◆ Required tasks
A. From the Closer to the Stars article, list every album in the Soul Asylum chronology along with its year.
B. According to the Closer to the Stars article, why had "Move Over" and "Jukebox Hero" not been available in the U.S.?

Greatest hits album by Soul Asylum
- Released: April 4, 2006
- Recorded: 1983–1986
- Genre: Alternative rock
- Length: 44:36
- Label: Rykodisc
- Producer: Tom Herbers Bob Mould Chris Osgood Soul Asylum

Soul Asylum chronology
| After the Flood: Live from the Grand Forks Prom, June 28, 1997 (2004) | Closer to the Stars: Best of the Twin/Tone Years (2006) | The Silver Lining (2006) |

= Closer to the Stars: Best of the Twin/Tone Years =

Closer to the Stars: Best of the Twin/Tone Years is Soul Asylum's third compilation greatest hits album. This album contains all of their greatest hits during the time they were under the Twin/Tone label (1983–1986). The album also contains two previously unreleased cover tracks, "Move Over" and "Jukebox Hero" that were not available in the U.S. These songs were only available on the UK release of Clam Dip & Other Delights.

Professional ratings
Review scores
| Source | Rating |
| Allmusic | link |

==Track listing==
All songs written by Dave Pirner unless otherwise noted.

◆ Source material
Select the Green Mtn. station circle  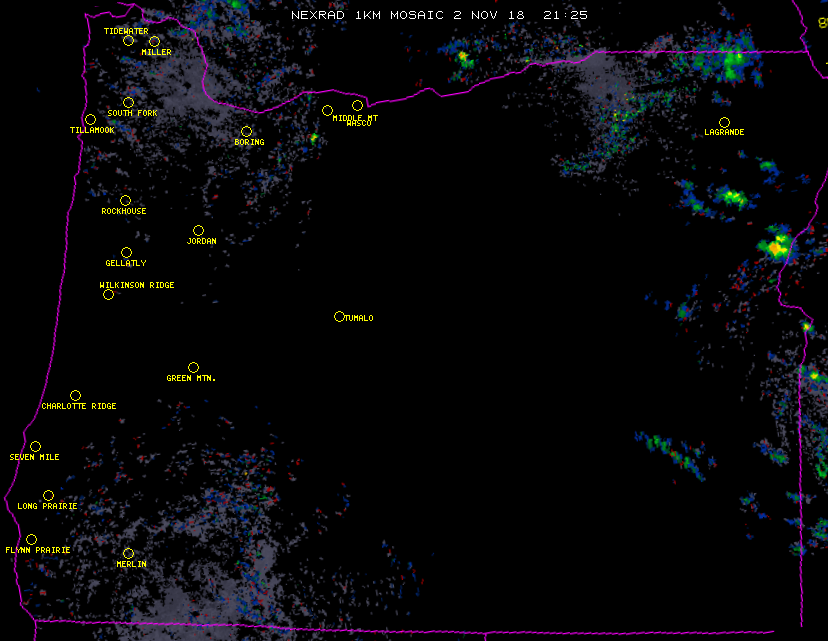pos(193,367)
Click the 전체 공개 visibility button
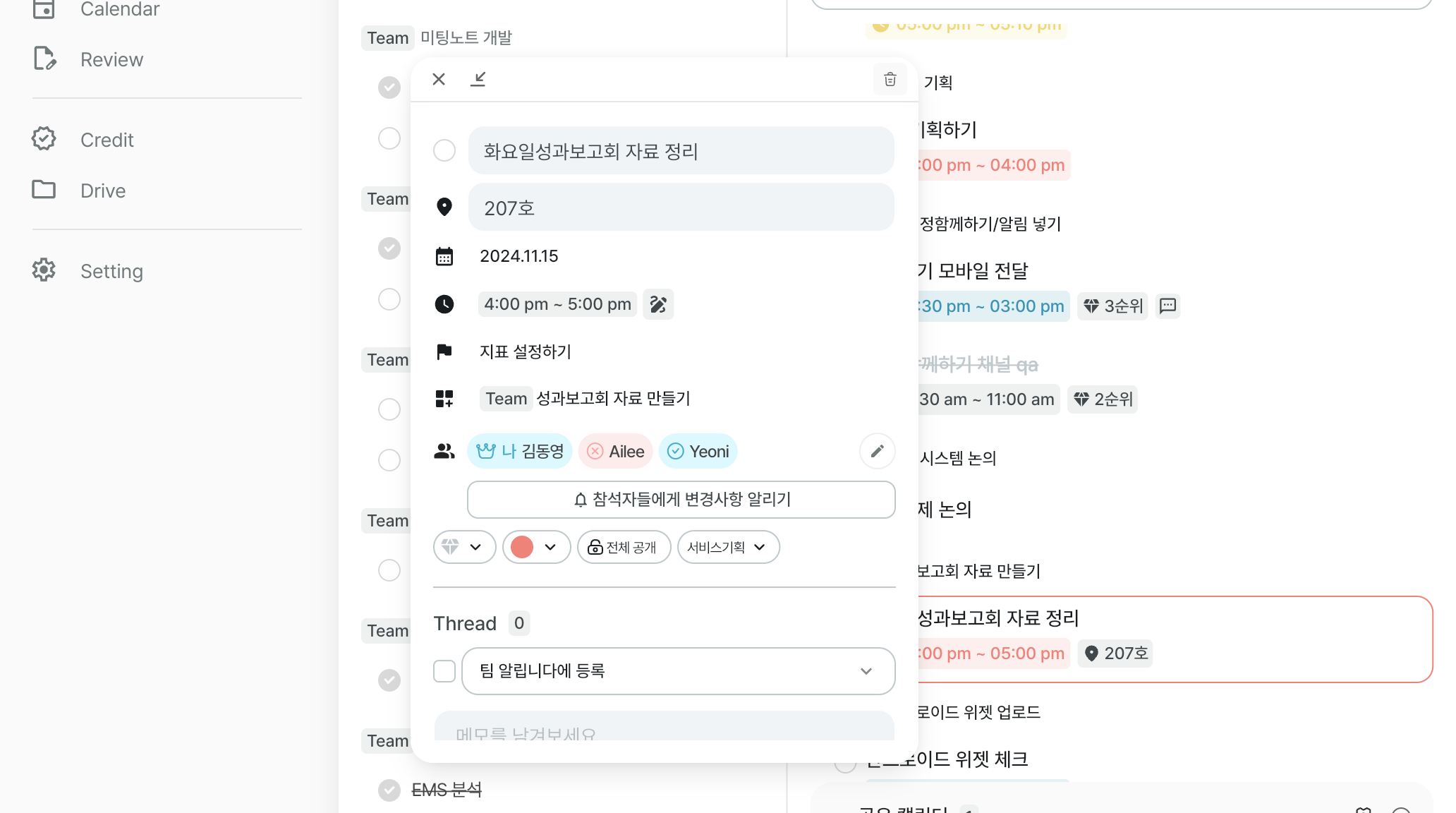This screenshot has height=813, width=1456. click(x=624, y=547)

◆ Task-by-task solutions
A.
- After the Flood: Live from the Grand Forks Prom, June 28, 1997 (2004)
- Closer to the Stars: Best of the Twin/Tone Years (2006)
- The Silver Lining (2006)

B. Before this compilation, these two cover tracks appeared only on the UK release of Clam Dip & Other Delights.